Brown Thrasher, Airdrie, January 16, 2017. Photo by Heinrich Lohmann.
The bird was coming to a feeder in Heinrich’s yard and continued to do so into March of this year. The photo below was taken on March 10th, and the bird was last seen on March 11th. It may have moved on to its summer territory then, getting a big jump on its migratory rivals (although if so, it will have a bit of wait for any females to arrive back).
Brown Thrasher, Airdrie, March 10, 2017. Photo by Heinrich Lohmann.
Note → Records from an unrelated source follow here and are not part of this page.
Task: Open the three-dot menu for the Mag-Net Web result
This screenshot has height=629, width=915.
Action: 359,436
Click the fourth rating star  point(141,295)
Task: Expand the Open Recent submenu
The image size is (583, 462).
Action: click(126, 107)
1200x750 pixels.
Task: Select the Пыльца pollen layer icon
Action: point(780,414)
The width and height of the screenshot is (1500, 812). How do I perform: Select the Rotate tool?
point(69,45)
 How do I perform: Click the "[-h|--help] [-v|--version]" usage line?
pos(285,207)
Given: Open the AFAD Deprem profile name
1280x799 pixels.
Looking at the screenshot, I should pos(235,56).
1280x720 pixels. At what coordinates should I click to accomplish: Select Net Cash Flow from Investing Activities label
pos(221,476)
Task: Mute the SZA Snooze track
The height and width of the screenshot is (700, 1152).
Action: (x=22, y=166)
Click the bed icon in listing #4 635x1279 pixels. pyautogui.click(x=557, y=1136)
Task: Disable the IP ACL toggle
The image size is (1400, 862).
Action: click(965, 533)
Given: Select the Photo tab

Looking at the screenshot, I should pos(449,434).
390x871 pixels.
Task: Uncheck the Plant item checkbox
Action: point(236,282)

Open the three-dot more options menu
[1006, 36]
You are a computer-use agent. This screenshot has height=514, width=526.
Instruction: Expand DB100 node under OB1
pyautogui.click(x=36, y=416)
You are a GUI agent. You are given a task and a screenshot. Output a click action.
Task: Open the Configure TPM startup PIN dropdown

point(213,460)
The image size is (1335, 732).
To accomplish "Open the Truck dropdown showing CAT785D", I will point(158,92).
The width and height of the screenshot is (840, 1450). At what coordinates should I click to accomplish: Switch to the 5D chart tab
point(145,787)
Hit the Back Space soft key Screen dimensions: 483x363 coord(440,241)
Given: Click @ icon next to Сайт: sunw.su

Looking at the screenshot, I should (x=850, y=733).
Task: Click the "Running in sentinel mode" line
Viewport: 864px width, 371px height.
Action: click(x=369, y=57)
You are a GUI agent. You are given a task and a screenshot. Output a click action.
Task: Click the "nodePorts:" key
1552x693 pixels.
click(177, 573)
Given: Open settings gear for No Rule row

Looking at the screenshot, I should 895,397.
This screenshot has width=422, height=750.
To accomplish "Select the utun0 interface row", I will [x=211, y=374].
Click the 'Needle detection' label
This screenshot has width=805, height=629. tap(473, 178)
It’s not unheard-of for Brown Thrashers to overwinter in Alberta. One was seen in Calgary in December 2015 and (I believe) one in Canmore later that winter. One was seen north of Edmonton in February 2015. Of course, these birds are at high risk when spending the winter so far north. Their normal winter range is in the SE United States. As I said, a bird that successfully overwinters here will get first choice of breeding territories. But it’s also possible that birds that overwinter are only doing so because they were sick or injured during the migration period, and were unable to head south.
In any case it’s always interesting to see a “summer” bird here in mid-winter.